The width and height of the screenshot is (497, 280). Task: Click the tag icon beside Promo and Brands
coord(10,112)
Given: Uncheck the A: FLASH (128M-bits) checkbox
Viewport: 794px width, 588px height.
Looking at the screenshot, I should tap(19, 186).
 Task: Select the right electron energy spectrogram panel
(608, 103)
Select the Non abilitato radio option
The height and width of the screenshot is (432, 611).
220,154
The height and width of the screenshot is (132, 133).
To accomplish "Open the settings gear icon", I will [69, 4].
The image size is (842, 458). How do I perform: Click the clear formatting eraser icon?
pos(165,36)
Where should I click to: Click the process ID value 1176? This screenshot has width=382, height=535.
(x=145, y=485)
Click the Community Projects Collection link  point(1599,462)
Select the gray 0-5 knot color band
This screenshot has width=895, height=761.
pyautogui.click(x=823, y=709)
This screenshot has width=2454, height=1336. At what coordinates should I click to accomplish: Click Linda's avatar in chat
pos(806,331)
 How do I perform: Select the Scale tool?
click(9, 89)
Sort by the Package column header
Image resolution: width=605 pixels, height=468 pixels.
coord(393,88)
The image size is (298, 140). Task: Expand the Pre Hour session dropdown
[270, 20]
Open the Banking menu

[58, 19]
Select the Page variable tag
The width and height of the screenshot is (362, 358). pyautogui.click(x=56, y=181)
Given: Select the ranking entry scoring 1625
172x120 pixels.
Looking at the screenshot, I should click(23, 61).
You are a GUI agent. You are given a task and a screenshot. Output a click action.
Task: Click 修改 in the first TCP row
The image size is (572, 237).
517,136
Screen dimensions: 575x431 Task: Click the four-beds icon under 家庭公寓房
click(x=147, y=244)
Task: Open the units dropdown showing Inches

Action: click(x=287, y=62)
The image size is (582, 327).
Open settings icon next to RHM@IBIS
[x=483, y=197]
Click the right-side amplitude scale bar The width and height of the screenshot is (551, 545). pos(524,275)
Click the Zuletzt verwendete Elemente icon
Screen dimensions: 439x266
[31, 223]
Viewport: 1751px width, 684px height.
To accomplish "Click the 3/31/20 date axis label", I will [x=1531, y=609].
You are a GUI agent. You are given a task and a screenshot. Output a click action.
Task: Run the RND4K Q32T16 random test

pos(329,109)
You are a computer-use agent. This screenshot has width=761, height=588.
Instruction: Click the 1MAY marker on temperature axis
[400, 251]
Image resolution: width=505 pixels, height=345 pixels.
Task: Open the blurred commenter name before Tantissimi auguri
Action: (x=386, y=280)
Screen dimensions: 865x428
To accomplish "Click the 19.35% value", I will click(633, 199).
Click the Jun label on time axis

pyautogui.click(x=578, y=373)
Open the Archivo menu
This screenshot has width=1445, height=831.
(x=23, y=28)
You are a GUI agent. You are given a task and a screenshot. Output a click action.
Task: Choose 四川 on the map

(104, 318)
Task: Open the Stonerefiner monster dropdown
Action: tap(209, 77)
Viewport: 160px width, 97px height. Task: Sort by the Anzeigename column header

* Exercise objective
Can you rewrite all of the material above, replacing "Screen dimensions" with "Display size" wherever it occurs and leaving everything else unchanged?

* Answer to this task
The width and height of the screenshot is (497, 280). Task: Click the tag icon beside Promo and Brands
coord(10,112)
Given: Uncheck the A: FLASH (128M-bits) checkbox
Viewport: 794px width, 588px height.
Looking at the screenshot, I should tap(19, 186).
 Task: Select the right electron energy spectrogram panel
(608, 103)
Select the Non abilitato radio option
The height and width of the screenshot is (432, 611).
220,154
The height and width of the screenshot is (132, 133).
To accomplish "Open the settings gear icon", I will [69, 4].
The image size is (842, 458). How do I perform: Click the clear formatting eraser icon?
pos(165,36)
Where should I click to: Click the process ID value 1176? This screenshot has width=382, height=535.
(x=145, y=485)
Click the Community Projects Collection link  point(1599,462)
Select the gray 0-5 knot color band
This screenshot has width=895, height=761.
pyautogui.click(x=823, y=709)
This screenshot has width=2454, height=1336. At what coordinates should I click to accomplish: Click Linda's avatar in chat
pos(806,331)
 How do I perform: Select the Scale tool?
click(9, 89)
Sort by the Package column header
Image resolution: width=605 pixels, height=468 pixels.
coord(393,88)
The image size is (298, 140). Task: Expand the Pre Hour session dropdown
[270, 20]
Open the Banking menu

[58, 19]
Select the Page variable tag
The width and height of the screenshot is (362, 358). pyautogui.click(x=56, y=181)
Given: Select the ranking entry scoring 1625
172x120 pixels.
Looking at the screenshot, I should click(23, 61).
You are a GUI agent. You are given a task and a screenshot. Output a click action.
Task: Click 修改 in the first TCP row
The image size is (572, 237).
517,136
Display size: 575x431 Task: Click the four-beds icon under 家庭公寓房
click(x=147, y=244)
Task: Open the units dropdown showing Inches

Action: click(x=287, y=62)
The image size is (582, 327).
Open settings icon next to RHM@IBIS
[x=483, y=197]
Click the right-side amplitude scale bar The width and height of the screenshot is (551, 545). pos(524,275)
Click the Zuletzt verwendete Elemente icon
Display size: 439x266
[31, 223]
Viewport: 1751px width, 684px height.
To accomplish "Click the 3/31/20 date axis label", I will [x=1531, y=609].
You are a GUI agent. You are given a task and a screenshot. Output a click action.
Task: Run the RND4K Q32T16 random test

pos(329,109)
You are a computer-use agent. This screenshot has width=761, height=588.
Instruction: Click the 1MAY marker on temperature axis
[400, 251]
Image resolution: width=505 pixels, height=345 pixels.
Task: Open the blurred commenter name before Tantissimi auguri
Action: (x=386, y=280)
Display size: 865x428
To accomplish "Click the 19.35% value", I will click(633, 199).
Click the Jun label on time axis

pyautogui.click(x=578, y=373)
Open the Archivo menu
This screenshot has width=1445, height=831.
(x=23, y=28)
You are a GUI agent. You are given a task and a screenshot. Output a click action.
Task: Choose 四川 on the map

(104, 318)
Task: Open the Stonerefiner monster dropdown
Action: tap(209, 77)
Viewport: 160px width, 97px height. Task: Sort by the Anzeigename column header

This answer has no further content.